*Dataset extract*

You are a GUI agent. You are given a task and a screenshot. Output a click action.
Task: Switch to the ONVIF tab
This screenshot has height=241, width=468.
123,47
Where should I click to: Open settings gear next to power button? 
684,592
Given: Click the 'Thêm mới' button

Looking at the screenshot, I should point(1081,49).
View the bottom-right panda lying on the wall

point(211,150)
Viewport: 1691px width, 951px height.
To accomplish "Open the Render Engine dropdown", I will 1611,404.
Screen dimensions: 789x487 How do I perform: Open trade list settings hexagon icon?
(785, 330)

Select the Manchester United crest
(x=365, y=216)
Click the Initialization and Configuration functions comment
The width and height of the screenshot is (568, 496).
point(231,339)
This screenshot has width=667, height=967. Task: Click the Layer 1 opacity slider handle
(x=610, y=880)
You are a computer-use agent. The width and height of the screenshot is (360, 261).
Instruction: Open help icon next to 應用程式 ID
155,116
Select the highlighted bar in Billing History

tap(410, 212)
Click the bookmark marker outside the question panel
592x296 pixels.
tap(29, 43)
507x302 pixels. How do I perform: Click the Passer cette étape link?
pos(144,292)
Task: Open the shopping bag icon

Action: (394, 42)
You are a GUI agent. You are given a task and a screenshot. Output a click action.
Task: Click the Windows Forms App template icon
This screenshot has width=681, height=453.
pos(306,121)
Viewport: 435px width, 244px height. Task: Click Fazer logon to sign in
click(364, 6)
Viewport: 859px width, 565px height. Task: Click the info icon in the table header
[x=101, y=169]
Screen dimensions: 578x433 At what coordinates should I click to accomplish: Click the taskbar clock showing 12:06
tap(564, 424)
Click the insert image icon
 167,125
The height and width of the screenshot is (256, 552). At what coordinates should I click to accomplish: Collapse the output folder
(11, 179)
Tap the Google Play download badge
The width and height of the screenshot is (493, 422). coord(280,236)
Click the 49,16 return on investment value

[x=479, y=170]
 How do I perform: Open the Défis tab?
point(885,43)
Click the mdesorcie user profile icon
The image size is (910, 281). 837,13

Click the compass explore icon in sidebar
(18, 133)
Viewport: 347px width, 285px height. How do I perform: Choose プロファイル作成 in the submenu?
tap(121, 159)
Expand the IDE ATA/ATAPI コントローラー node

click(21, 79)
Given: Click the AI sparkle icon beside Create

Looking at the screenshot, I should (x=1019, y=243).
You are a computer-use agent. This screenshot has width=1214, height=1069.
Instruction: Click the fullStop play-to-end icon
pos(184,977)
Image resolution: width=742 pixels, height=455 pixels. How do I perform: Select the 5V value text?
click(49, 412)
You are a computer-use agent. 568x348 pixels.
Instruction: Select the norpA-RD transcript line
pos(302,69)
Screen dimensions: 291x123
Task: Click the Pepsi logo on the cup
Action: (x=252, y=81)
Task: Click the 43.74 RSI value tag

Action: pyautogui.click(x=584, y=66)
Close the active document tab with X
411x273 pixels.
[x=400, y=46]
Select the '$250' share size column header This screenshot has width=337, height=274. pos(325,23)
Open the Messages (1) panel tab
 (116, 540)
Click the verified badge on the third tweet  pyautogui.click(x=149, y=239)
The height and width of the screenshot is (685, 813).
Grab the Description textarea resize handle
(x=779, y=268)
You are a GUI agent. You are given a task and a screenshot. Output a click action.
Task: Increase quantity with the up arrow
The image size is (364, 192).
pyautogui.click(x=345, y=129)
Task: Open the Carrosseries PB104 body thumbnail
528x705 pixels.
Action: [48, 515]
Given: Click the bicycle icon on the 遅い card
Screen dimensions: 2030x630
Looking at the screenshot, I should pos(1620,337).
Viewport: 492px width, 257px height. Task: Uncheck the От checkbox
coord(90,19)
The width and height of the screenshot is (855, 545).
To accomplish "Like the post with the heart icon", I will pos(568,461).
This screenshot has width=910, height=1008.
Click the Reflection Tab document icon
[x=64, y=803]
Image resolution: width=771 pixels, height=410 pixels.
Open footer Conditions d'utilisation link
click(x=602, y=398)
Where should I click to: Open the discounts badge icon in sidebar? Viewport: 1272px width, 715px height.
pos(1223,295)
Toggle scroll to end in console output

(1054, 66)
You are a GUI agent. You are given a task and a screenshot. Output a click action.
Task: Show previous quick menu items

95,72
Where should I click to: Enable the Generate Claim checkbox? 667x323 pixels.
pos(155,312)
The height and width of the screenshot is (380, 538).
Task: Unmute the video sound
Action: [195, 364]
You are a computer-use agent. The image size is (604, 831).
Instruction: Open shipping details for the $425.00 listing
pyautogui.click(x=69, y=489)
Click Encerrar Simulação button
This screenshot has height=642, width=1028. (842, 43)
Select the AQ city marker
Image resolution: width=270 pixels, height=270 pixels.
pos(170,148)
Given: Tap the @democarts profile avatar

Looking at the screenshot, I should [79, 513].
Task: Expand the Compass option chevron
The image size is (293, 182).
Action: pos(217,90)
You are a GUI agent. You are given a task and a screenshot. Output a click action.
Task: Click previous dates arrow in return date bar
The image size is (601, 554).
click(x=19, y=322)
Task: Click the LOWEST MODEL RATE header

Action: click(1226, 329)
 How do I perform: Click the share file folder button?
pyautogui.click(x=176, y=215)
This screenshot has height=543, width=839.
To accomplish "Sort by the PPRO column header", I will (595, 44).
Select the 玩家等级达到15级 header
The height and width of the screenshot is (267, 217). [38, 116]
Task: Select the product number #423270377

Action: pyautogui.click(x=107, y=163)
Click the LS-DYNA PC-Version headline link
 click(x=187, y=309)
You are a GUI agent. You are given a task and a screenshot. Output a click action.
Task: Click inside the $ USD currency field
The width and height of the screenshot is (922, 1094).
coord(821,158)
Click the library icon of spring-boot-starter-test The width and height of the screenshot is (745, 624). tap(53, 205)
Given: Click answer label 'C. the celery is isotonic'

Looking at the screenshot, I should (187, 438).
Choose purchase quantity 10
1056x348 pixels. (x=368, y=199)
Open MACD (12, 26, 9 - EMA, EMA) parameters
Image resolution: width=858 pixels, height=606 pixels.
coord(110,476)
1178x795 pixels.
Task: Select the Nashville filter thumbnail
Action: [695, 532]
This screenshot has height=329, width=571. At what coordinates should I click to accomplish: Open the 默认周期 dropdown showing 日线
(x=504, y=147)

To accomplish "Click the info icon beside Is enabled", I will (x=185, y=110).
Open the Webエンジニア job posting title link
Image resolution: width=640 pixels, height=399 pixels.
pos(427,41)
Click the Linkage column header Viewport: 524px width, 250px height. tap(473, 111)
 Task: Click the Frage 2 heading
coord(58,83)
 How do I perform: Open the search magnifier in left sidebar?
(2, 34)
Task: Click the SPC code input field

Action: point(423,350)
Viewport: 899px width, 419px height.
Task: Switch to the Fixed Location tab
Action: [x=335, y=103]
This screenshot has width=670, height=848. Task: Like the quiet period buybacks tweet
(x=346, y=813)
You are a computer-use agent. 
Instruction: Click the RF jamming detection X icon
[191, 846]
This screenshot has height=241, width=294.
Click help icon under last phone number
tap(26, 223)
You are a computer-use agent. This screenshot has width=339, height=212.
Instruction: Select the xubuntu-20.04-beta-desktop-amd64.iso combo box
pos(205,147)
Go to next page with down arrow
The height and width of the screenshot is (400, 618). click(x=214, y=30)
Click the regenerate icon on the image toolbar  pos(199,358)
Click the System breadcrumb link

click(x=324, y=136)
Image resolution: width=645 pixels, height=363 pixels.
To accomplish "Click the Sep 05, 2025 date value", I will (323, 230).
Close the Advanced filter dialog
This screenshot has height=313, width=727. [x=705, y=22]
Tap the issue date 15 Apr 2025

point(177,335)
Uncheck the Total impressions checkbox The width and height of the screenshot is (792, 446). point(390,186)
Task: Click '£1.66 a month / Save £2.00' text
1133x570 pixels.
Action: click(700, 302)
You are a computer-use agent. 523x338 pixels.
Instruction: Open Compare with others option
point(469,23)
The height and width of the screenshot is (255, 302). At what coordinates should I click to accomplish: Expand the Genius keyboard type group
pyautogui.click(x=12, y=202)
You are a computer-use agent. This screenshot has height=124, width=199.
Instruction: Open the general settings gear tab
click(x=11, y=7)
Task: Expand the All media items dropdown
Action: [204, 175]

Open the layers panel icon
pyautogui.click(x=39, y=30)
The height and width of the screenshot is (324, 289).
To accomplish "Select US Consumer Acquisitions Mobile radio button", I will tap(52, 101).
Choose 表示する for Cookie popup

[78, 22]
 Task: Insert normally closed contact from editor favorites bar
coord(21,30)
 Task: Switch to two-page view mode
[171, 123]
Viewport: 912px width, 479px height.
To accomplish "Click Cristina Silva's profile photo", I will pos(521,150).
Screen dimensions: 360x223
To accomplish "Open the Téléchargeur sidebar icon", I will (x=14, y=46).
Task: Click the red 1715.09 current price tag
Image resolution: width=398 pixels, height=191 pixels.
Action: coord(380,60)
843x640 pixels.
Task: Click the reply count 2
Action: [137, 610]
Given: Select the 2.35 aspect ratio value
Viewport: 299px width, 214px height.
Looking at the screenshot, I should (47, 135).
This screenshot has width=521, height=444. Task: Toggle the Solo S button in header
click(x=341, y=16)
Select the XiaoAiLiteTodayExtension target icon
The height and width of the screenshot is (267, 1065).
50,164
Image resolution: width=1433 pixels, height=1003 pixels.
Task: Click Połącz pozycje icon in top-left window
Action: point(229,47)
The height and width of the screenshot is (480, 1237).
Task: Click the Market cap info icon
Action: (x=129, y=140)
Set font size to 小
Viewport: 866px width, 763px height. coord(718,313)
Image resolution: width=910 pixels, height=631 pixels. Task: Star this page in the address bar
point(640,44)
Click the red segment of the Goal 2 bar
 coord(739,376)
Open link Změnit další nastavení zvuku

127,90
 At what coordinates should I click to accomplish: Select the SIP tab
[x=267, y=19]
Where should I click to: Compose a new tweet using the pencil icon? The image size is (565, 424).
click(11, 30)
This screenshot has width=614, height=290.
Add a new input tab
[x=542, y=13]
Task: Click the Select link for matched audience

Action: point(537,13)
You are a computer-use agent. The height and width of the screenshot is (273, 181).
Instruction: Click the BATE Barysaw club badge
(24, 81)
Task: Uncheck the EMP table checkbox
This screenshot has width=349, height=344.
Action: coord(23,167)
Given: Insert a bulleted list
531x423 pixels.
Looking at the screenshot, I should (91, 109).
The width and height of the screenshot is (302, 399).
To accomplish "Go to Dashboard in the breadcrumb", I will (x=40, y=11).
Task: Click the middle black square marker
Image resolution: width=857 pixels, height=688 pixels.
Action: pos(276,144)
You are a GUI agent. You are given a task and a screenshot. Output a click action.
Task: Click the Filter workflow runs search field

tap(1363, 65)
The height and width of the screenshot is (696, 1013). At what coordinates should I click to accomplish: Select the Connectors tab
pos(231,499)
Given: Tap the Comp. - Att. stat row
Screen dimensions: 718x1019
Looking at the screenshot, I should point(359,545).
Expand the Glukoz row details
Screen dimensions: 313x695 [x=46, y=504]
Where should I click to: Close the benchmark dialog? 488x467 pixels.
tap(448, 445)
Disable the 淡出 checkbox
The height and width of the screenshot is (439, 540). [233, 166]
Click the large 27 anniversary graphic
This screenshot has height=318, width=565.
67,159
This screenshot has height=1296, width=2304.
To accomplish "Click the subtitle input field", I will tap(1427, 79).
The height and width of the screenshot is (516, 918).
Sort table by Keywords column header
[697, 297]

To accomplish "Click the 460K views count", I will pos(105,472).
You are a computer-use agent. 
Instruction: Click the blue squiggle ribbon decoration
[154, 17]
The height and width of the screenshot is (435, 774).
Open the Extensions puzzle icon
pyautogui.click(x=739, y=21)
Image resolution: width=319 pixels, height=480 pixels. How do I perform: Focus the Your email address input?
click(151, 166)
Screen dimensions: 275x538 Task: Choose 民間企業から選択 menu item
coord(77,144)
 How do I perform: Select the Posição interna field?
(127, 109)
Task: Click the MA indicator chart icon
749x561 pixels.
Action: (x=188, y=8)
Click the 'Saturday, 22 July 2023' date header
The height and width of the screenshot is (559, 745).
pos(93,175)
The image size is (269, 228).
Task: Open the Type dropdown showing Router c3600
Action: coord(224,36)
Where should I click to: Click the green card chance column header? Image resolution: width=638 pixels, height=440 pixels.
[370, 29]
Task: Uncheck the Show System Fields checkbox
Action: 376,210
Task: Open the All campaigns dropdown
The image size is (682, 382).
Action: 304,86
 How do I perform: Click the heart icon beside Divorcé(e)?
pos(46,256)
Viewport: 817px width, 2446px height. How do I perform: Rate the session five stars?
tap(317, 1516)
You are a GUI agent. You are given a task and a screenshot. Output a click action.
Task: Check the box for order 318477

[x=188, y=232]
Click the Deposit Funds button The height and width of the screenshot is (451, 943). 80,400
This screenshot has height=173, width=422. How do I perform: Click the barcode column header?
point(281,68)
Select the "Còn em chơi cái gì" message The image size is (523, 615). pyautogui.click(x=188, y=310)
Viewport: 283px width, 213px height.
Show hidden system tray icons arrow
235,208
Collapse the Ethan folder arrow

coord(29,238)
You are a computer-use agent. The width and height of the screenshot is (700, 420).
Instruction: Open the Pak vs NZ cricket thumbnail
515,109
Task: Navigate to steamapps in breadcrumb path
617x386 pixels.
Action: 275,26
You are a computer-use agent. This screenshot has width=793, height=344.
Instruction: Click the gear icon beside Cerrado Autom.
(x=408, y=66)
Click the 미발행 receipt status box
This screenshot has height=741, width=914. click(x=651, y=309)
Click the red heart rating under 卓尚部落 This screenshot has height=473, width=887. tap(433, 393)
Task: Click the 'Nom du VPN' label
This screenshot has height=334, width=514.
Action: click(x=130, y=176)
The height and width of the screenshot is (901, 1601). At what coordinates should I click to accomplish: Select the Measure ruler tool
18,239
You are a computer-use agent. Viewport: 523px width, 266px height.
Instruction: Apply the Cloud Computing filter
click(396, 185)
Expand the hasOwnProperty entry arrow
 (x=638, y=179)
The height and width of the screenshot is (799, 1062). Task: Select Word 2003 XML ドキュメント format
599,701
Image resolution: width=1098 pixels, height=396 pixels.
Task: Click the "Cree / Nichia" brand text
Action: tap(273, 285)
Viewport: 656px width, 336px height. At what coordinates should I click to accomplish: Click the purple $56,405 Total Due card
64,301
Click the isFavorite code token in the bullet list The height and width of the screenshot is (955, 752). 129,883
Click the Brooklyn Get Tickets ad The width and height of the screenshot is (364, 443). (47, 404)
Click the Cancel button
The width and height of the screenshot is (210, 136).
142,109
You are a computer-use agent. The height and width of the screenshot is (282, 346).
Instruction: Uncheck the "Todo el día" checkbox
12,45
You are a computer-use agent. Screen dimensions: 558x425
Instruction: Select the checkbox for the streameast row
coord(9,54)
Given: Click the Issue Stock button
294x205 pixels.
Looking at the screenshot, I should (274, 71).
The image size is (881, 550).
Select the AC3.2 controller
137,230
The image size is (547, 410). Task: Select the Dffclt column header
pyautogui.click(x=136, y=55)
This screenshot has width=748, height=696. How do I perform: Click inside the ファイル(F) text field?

*Exercise requirements*
Look above for the line with "has height=124, width=199." and the line with "Viewport: 912px width, 479px height.". Retype those two lines and every line between them exactly, adding nothing.

*Exercise solution*
You are a computer-use agent. This screenshot has height=124, width=199.
Instruction: Open the general settings gear tab
click(x=11, y=7)
Task: Expand the All media items dropdown
Action: [204, 175]

Open the layers panel icon
pyautogui.click(x=39, y=30)
The height and width of the screenshot is (324, 289).
To accomplish "Select US Consumer Acquisitions Mobile radio button", I will tap(52, 101).
Choose 表示する for Cookie popup

[78, 22]
 Task: Insert normally closed contact from editor favorites bar
coord(21,30)
 Task: Switch to two-page view mode
[171, 123]
Viewport: 912px width, 479px height.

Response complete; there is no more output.